### [PROBLEM STATEMENT]
Only one thing is required: the number of lines in the entries below that contain "blue".

BEGIN PROVIDED DATA

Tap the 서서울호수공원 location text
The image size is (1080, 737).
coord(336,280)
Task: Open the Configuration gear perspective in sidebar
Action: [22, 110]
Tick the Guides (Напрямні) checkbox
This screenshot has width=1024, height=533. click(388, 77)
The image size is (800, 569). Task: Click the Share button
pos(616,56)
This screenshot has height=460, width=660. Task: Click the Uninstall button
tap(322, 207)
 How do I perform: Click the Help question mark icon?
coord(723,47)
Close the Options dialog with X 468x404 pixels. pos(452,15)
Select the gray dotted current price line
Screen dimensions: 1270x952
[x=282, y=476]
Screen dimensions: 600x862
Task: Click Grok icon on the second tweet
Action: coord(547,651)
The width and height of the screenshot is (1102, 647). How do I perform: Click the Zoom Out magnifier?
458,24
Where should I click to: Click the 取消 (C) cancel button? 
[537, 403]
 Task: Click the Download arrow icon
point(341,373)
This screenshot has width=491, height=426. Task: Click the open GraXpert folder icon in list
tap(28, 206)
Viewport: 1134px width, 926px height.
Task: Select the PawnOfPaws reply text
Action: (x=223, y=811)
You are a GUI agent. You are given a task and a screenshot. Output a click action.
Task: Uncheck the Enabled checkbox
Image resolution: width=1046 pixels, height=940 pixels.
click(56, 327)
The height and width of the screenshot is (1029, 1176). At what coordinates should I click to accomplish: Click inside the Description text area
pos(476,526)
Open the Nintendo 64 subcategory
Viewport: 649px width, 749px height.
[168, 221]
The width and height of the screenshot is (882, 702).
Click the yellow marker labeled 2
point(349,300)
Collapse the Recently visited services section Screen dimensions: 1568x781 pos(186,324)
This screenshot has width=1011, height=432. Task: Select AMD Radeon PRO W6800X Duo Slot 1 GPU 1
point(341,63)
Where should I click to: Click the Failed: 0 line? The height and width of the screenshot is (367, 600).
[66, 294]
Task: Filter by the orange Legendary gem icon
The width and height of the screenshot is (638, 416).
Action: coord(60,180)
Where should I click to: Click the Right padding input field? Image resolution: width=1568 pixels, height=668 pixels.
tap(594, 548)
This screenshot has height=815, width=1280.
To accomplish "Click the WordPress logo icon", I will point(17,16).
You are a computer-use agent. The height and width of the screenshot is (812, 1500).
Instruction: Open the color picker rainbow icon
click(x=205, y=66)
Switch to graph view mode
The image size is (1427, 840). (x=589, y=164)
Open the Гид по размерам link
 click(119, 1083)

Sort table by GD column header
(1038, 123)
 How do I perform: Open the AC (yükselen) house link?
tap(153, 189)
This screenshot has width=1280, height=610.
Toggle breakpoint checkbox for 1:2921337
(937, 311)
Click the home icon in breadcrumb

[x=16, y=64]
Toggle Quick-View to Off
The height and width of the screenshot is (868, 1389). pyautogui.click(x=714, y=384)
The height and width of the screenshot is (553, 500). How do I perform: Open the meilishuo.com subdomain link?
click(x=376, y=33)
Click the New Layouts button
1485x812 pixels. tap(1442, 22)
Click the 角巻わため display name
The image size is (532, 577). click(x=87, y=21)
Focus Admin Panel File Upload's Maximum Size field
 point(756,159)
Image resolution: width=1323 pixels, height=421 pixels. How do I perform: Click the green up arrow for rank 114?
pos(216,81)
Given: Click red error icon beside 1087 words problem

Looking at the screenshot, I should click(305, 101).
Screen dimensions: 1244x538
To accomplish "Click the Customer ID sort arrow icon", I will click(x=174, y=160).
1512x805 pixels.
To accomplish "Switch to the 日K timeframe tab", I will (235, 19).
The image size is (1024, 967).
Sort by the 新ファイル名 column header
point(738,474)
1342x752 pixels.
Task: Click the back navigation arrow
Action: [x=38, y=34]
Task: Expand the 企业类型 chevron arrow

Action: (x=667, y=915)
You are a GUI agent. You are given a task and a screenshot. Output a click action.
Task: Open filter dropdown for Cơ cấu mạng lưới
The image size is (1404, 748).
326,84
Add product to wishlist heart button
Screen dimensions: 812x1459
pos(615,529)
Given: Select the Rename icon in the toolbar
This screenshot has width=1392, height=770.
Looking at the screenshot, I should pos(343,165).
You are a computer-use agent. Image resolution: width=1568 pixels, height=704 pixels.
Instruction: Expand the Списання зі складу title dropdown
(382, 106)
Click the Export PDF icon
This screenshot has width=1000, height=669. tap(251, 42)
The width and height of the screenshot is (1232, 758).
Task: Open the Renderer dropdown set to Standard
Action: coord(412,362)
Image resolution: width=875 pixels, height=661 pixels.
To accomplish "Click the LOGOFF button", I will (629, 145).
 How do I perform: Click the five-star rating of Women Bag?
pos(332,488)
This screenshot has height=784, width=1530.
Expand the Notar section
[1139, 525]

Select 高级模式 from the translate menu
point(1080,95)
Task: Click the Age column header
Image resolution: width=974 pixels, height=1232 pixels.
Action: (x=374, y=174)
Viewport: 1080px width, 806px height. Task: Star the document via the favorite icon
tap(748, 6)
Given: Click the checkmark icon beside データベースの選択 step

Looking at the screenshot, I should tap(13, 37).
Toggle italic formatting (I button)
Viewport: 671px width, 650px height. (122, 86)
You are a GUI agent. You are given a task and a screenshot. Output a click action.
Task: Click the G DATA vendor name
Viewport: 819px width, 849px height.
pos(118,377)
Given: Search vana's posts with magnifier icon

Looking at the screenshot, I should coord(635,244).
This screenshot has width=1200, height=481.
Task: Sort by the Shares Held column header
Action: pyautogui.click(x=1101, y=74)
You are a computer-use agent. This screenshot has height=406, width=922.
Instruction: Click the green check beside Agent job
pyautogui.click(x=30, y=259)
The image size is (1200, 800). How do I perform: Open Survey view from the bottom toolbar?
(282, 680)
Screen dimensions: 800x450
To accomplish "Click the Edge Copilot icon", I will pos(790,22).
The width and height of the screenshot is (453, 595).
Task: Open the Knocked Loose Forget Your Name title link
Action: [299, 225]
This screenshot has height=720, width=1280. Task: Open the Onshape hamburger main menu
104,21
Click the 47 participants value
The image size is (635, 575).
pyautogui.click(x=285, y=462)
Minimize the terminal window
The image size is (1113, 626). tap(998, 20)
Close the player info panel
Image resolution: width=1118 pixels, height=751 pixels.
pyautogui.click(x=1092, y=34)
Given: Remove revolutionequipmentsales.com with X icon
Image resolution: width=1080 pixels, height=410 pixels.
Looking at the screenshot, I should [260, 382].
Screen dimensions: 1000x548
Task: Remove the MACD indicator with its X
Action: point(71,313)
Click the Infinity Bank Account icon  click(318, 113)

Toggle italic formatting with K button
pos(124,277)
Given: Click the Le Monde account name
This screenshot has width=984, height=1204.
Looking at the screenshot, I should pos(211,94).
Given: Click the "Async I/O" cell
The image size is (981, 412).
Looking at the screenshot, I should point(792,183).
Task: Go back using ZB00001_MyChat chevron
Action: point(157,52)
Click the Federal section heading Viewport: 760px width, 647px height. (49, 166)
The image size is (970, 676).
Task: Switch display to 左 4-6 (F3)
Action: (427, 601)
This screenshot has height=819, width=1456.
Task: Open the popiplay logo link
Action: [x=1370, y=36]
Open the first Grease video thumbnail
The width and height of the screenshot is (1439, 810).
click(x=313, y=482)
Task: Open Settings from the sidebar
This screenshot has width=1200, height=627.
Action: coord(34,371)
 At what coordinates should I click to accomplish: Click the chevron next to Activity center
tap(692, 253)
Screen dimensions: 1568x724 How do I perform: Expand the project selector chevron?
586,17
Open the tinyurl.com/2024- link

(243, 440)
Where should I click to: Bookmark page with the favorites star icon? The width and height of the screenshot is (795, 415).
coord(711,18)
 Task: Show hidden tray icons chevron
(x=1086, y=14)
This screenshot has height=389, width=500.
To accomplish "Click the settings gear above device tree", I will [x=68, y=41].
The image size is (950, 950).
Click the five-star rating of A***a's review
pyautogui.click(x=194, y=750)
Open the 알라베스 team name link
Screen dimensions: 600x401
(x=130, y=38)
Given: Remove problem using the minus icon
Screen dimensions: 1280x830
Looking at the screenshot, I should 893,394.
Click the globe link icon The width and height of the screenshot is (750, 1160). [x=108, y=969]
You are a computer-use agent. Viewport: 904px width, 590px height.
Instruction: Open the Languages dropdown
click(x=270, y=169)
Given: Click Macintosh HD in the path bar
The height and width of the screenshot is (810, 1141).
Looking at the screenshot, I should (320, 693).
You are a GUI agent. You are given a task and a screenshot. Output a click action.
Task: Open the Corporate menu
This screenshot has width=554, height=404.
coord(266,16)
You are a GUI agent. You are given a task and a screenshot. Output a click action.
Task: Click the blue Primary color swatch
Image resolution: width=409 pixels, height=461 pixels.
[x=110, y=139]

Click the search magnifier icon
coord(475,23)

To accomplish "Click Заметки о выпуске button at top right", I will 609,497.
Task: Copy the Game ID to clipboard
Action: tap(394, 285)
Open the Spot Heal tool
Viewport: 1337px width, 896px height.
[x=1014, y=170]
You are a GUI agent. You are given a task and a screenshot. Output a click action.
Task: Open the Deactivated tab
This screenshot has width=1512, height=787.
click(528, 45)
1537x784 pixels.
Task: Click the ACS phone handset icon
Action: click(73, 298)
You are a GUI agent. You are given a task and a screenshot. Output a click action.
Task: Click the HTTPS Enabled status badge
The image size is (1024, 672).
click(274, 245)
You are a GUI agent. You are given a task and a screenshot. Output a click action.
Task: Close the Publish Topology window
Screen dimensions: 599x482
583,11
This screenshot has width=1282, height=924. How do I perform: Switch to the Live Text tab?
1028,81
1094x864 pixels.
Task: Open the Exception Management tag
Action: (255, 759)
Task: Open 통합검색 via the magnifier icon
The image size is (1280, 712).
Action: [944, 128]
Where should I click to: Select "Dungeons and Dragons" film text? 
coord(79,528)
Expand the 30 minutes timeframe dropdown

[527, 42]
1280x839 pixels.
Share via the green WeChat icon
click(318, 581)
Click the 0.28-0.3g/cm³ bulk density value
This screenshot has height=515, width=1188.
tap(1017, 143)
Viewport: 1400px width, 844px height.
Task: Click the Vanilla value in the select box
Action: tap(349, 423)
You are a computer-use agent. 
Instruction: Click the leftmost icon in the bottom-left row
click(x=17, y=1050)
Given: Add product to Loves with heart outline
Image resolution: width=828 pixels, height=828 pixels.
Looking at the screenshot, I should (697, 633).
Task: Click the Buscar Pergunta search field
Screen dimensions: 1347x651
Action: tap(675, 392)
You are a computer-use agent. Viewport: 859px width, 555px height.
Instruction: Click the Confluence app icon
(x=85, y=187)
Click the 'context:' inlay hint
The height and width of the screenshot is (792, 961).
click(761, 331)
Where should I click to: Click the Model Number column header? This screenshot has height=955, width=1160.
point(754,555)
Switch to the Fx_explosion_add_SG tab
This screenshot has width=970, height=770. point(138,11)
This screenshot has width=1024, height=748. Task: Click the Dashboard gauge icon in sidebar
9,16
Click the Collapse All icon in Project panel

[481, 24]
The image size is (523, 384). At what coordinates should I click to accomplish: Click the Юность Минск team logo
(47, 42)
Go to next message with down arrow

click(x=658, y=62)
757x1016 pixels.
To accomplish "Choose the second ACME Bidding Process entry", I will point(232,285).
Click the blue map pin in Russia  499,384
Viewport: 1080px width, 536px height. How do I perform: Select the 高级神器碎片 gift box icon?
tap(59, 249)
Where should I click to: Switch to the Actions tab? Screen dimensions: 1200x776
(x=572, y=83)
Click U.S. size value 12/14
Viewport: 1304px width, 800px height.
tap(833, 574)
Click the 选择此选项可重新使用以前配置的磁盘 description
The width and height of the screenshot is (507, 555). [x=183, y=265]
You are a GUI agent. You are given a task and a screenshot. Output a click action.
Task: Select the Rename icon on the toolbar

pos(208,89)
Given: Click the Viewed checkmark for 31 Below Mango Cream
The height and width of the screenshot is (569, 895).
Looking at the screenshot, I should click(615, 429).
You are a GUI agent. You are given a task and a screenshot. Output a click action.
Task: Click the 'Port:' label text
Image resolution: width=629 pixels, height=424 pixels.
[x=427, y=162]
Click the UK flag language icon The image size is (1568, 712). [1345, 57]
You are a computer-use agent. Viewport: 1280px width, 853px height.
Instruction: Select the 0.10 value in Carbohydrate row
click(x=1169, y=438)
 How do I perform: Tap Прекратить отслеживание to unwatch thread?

END PROVIDED DATA

### [WRITTEN SOLUTION]
2